I've tried changing that around in my BIOS but it doesn't seem to be making any noticable difference and I constantly crash with the "blue screen of death" if i get it i'll make sure to screenshot it so I can post but I'm wondering if there's an alternative to just doing it through the BIOS like a program that will set it and reboot it, I'd rather like to be able to read a step by step and do it then restart instead of just trying to remember what i read earlier... [1 computer in the house]...


----------



## cdawall (Dec 17, 2007)

print out the how to post


----------



## PyroX1040 (Dec 17, 2007)

cdawall said:


> print out the how to post


Alright..... my concern is that I don't want to fry anything if you could give me some numbers as to what i should aim for like just a gusse or what you feel my hardware can handle as far as benchmarks go and speed so I don't ruin anything, I apologize I'm newish to OC'ing!


----------



## cdawall (Dec 17, 2007)

225*16 vcore @+.1v


----------



## PyroX1040 (Dec 18, 2007)

cdawall said:


> 225*16 vcore @+.1v



CDAWall I need your help... My computer has messed up big time I'm getting the following error after I rebooted my computer from altering my ATI-Tool benchmarks to 625Mhz / 2000Mhz / 1450Mhz I believe... and It has crashed and giving me the following message...

The following file is missing or corrupt:
C:\Window\system32\config\system

Now it also says I can enter my original CD-ROM and try to fix it using my Windows XP 2003 Professional 64-Bit CD, by loading it from the CD-ROM and using their repair tool...

So after reading this I assumed there was a problem in the BIOS which then I immidently changed the BIOS back to the original settings, and then rebooted. I got the same problem again and crashed and then tried to changed it to boot from the Original CD-ROM and ran the repair program,

I then did the following,
1) Booted from CD-ROM into Windows Options
 2) Selected option repair
  3) Options to select enter the following folder to repair - C:\Windows
   4) Upon selecting the C:\Windows option but the following happened
    5) Received Blue Screen Of Death: Error: PAGE_FAULT_IN_NONPAGED_AREA
     6) Stop: 0x00000050, (0xFFFFF980C9250FC8, 0x000000000000001, 0xFFFFF8000104A11D, 0x000000000000000 )

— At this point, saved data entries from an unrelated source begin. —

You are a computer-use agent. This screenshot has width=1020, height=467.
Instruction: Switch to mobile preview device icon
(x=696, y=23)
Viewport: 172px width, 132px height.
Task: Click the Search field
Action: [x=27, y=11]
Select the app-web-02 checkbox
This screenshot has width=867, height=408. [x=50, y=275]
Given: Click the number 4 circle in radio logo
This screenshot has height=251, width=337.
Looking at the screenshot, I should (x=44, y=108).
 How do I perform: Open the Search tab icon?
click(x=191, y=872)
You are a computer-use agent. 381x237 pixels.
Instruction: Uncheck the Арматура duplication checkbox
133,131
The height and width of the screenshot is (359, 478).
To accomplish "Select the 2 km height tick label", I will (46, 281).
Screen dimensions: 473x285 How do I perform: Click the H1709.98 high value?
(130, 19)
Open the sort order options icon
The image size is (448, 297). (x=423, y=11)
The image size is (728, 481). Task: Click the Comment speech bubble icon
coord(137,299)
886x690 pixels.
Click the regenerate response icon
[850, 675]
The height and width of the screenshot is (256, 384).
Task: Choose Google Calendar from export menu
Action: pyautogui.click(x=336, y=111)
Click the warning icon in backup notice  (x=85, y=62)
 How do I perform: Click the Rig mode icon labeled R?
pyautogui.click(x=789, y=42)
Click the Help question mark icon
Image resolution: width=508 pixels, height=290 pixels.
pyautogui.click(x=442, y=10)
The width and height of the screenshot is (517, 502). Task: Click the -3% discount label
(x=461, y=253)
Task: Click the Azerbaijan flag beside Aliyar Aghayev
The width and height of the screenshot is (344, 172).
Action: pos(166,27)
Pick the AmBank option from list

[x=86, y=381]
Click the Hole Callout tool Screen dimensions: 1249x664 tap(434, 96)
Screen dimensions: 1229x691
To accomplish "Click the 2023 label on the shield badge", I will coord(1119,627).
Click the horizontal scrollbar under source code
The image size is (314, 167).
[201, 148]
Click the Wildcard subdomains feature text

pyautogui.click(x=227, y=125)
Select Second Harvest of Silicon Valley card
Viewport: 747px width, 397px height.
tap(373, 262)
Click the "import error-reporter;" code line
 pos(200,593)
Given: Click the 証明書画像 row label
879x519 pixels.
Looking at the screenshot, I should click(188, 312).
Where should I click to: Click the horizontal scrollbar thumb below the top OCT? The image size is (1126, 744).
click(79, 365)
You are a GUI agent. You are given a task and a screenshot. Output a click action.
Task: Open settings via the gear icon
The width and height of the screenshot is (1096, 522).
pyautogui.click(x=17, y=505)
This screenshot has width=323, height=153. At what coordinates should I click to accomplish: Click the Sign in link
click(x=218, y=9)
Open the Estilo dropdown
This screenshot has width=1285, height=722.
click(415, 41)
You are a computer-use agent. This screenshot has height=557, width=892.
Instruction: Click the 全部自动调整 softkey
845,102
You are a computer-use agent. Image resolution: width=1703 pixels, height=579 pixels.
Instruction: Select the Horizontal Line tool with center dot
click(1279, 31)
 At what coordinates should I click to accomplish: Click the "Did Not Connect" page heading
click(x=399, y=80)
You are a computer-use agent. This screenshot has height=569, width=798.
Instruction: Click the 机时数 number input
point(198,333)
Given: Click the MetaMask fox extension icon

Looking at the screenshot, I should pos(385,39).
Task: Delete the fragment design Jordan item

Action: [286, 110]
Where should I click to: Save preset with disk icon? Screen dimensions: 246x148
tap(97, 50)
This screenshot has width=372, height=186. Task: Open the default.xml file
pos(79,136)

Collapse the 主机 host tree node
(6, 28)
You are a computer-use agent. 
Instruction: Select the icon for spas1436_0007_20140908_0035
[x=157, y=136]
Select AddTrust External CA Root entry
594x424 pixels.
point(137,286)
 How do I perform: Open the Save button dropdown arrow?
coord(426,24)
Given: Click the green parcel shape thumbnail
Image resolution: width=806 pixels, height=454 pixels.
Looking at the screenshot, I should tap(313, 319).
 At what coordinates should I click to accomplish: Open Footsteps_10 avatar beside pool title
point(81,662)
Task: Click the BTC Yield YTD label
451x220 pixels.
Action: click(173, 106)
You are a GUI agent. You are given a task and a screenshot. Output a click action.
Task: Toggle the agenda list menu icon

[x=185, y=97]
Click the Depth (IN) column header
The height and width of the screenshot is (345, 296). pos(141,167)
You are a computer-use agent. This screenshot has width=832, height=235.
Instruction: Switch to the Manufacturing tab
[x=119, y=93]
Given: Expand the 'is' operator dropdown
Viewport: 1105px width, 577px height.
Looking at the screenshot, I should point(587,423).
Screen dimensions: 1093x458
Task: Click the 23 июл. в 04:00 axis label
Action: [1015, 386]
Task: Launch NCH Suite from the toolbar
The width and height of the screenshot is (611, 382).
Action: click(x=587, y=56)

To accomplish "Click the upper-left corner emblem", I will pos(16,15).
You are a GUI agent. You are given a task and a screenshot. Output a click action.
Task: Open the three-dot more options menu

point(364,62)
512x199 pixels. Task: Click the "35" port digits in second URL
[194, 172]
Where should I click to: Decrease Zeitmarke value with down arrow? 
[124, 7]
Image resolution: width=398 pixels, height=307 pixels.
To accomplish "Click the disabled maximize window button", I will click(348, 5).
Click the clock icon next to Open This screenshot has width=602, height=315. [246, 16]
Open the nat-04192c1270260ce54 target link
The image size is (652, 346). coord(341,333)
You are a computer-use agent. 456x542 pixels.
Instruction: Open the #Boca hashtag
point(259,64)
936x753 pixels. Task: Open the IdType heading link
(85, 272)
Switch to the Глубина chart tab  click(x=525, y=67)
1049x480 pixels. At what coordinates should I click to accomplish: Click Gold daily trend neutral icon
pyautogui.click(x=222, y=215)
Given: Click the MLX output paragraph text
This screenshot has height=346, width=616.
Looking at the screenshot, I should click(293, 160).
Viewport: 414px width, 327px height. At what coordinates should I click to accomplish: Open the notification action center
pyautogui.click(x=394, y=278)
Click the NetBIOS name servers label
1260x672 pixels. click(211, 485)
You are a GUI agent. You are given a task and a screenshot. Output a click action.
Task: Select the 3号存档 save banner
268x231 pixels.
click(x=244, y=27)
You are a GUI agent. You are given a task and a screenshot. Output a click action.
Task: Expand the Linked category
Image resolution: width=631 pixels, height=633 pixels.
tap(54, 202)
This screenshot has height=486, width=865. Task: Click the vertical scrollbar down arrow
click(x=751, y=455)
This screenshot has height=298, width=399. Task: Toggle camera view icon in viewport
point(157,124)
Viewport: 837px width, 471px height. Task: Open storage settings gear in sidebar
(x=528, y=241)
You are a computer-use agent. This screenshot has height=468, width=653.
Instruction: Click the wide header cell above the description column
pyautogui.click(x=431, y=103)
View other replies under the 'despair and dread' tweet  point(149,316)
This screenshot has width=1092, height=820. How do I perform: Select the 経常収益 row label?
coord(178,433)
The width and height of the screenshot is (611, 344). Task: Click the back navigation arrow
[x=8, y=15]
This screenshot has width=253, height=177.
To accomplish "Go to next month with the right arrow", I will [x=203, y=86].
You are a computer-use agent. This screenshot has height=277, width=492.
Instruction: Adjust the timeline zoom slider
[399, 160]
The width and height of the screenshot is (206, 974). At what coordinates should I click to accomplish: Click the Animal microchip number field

I've tried defaulting the BIOS, Re-installing Windows from scratch, but I get the same Error from step 5-6. Figuring I could have messed up my BIOS via ATI-Tool by overclocking my GPU I removed my graphics card Nvidia EVGA GeForce 8800 GTX 768MB, and after doing that I replaced it with and older Nvidia EVGA 7300LE 512MB, and after doing that no change, If you have any idea PLEASE HELP ME!!!!!!!!!!


----------



## cdawall (Dec 18, 2007)

have you tried a reinstall of the nvidia driver also try uninstalling AtiTool, but whats odd is that error pertains to this



			
				smartcomputing.com said:
			
		

> Error Message:
> PAGE_FAULT_IN_NONPAGED_AREA
> Translation:
> This is a blue screen error that has a more specific and targeted area of concern. This error occurs as a result of a system memory problem, whether it is physical memory space or virtual memory space. We’ve often seen this error occur with bad memory sticks or when system DRAM (dynamic RAM) timings are too aggressive for the memory modules. Nine times out of 10, it’s the result of overclocking or RAS/CAS (row address strobe/column access strobe) latency timings that are beyond the limits of your installed memory.
> ...



i looked it up ages ago b/c thats the error message i get when i BSOD


GPU overclocking rarely leads to a BSOD...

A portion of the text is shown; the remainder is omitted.